It is critical that you know which specific C57BL/6 substrain you are using so that you use the appropriate controls for your experiments and interpret your data correctly! Since C.C. Little (the founder of The Jackson Laboratory) initially generated the C57BL inbred strain in the 1920’s-1930’s, the inbred substrain C57BL/6 became the most frequently used mouse strain in biomedical research. The popularity of C57BL/6 inbred mice led to the establishment of many colonies at different vendors and academic institutions around the world.
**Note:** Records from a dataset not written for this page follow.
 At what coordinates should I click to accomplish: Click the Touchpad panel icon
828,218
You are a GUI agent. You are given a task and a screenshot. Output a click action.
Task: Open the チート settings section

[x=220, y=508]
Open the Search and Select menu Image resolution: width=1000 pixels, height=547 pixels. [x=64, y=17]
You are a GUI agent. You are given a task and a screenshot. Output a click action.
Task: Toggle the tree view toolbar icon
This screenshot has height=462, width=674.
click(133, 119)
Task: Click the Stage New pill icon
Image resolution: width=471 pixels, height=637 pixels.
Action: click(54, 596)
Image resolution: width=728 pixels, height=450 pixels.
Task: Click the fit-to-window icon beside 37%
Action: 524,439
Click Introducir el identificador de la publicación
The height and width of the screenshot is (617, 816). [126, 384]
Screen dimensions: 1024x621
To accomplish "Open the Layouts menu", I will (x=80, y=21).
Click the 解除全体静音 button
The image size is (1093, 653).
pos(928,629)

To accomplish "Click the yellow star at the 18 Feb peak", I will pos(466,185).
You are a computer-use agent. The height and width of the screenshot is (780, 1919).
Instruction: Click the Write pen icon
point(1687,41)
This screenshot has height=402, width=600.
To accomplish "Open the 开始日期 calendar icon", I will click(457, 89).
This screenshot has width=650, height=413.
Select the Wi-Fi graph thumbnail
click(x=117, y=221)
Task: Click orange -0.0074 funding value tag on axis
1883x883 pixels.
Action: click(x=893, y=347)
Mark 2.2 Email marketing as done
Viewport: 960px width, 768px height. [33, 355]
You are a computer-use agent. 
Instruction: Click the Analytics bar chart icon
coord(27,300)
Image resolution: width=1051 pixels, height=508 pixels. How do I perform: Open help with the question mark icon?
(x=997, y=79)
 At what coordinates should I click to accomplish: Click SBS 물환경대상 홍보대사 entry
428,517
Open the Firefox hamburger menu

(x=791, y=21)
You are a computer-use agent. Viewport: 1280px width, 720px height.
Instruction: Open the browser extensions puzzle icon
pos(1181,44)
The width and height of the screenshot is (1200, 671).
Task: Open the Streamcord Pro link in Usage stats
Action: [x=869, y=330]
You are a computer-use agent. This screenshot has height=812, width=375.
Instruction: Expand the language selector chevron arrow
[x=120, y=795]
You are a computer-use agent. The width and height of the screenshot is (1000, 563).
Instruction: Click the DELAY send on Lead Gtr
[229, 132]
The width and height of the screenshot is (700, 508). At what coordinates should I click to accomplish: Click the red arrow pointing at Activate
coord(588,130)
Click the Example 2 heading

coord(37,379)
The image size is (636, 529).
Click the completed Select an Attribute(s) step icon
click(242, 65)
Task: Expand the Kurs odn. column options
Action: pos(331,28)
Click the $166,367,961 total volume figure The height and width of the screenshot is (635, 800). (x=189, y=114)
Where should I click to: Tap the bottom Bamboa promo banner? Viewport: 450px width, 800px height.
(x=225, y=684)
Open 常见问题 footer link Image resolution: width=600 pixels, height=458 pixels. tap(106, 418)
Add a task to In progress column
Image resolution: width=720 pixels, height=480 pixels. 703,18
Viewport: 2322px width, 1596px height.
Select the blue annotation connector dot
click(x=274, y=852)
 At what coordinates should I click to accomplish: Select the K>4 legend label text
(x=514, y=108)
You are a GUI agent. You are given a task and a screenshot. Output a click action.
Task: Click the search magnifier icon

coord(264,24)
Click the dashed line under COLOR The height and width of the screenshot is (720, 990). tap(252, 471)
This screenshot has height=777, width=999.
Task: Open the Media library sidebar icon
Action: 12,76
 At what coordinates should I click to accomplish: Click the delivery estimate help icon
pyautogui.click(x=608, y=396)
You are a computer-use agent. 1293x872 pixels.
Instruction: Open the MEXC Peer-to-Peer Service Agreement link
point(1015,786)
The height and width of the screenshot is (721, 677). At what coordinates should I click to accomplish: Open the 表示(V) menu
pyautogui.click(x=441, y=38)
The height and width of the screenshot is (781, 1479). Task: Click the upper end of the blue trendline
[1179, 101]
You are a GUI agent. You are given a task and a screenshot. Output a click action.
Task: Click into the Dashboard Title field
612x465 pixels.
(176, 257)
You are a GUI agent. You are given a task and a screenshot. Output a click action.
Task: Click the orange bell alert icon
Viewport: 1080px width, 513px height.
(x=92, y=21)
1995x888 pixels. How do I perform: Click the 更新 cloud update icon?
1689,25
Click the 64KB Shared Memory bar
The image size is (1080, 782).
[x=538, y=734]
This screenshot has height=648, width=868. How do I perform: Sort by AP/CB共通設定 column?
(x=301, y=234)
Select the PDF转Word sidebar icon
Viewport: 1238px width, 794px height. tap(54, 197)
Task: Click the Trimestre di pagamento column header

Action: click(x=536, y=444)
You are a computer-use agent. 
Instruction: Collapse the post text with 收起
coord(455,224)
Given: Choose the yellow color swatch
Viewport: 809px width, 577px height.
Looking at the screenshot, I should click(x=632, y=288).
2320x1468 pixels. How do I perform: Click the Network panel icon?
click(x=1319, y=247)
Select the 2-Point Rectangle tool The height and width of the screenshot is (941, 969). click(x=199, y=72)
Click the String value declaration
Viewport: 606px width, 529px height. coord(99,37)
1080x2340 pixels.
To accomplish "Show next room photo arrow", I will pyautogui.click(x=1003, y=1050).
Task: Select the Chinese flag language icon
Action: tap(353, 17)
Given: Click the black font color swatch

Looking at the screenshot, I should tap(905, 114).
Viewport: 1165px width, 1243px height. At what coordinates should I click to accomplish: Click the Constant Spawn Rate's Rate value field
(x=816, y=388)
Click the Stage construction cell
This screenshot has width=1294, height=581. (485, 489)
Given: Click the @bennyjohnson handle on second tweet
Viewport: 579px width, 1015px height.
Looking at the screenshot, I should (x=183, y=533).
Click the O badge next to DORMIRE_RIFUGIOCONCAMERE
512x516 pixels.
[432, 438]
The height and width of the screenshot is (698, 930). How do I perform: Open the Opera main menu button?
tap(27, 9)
You may not know this: every time a new C57BL/6 colony is maintained separately from an existing colony for 20 or more generations, it becomes a new C57BL/6 substrain. The generations are cumulative, so if each of the two separate colonies breed for 10 generations (~2-3 years), they are 20 generations apart, and different substrains with potentially different phenotypes. As part of a strain’s nomenclature, Laboratory codes are added at the end as the substrain designation. C57BL/6J is the parental substrain; “J” is the laboratory code for The Jackson Laboratory. Therefore, there is no source of “C57BL/6” mice; there is always a longer designation for each substrain indicating the institute or laboratory that maintains the different colonies.
Once a new C57BL/6 substrain is established, spontaneous mutations will arise in both the original colony, and the new colony. A subset of those mutations will spread through the colony by genetic drift and become fixed (homozygous in all mice). The longer individual substrains are separated from each other, the greater the number of genetic differences between them. These genetic differences can lead to phenotypic differences.
In 1951, C57BL/6J mice were sent to the National Institutes of Health (NIH) where a colony was established and was called C57BL/6N. Subsequently, many substrains have been derived from the C57BL/6N colony. A mutation that causes spotty retinal degeneration, known as Crb1rd8was discovered to be homozygous in all C57BL/6N related substrains, but is not present in the C57BL/6J substrain. Additionally, data collected from the International Knockout Mouse Consortium (IKMC) phenotyping centers has found numerous phenotypic differences between the C57BL/6J and C57BL/6N substrains.
There can be serious consequences if you are not fully aware of the genetic background (strain and substrain) or your experimental mice. You wouldn’t be the first researcher to fall into this trap. When you choose the wrong control strain, you have a high risk of misinterpreting your data, reaching faulty conclusions and seriously delaying your research program.
Our blog post, “Why it Took 2 Years for a Harvard Research Lab to Get Back to Research” describes how a research lab accidently associated an immune deficiency phenotype to a knockout allele when in fact it was a due to a mutation in the particular C57BL/6 substrain the knockout was backcrossed onto. The error was discovered when the knockout model was backcrossed to a C57BL/6 substrain from a different vendor, and the phenotype was lost. Most of the time, effort, and resources used to elucidate why the team couldn’t replicate previous results could have been saved if the authors had used control mice with the same genetic background-as the one used to backcross the knockout model of interest.
Another notable example comes from a laboratory at the National Heart, Lung, and Blood Institute (part of NIH). After testing the effects of a Mapk9 (Jnk2) knockout on acetaminophen-induced liver injury using C57BL/6J as wild type controls, the results were contrary to expectations. When repeated using C57BL/6NJ (C57BL/6N imported into JAX from NIH in 2005) as wild type controls, the phenotype of the Mapk9 knockouts fell squarely in between the phenotype for the C57BL/6J and C57BL/6NJ (see Figure).
The researchers found themselves in a situation where they could interpret their data in two opposing ways, depending on which control was used. If the used C57BL/6J as the controls, then the data indicated that MAPk9 was hepatoprotective. If they used C57BL/6NJ as controls, then MAPK9 seemed to be hepatotoxic.
Figure 1. Data conclusions differ depending on control strain selection. Mice were treated with acetaminophen (APAP, 300 mg/kg intraperitoneally). Liver injury was assessed 24 hours after treatment by measurement of serum alanine aminotransferase (ALT) activity.
Fortunately, the researchers were able to determine that the Mapk9 knockout was on a C57BL/6N background, and concluded that the gene was hepatotoxic. However, think how easily this data could have been misinterpreted and how often such mistakes get missed completely, leading to unreproducible results!
Therefore, be forewarned and make sure that you know not just the inbred strain, but also the substrain of mice you are using for experiments so you choose the right controls and produce reliable meaningful data. Remember, there is no such thing as a C57BL/6 mouse strain, there is always a longer name to it!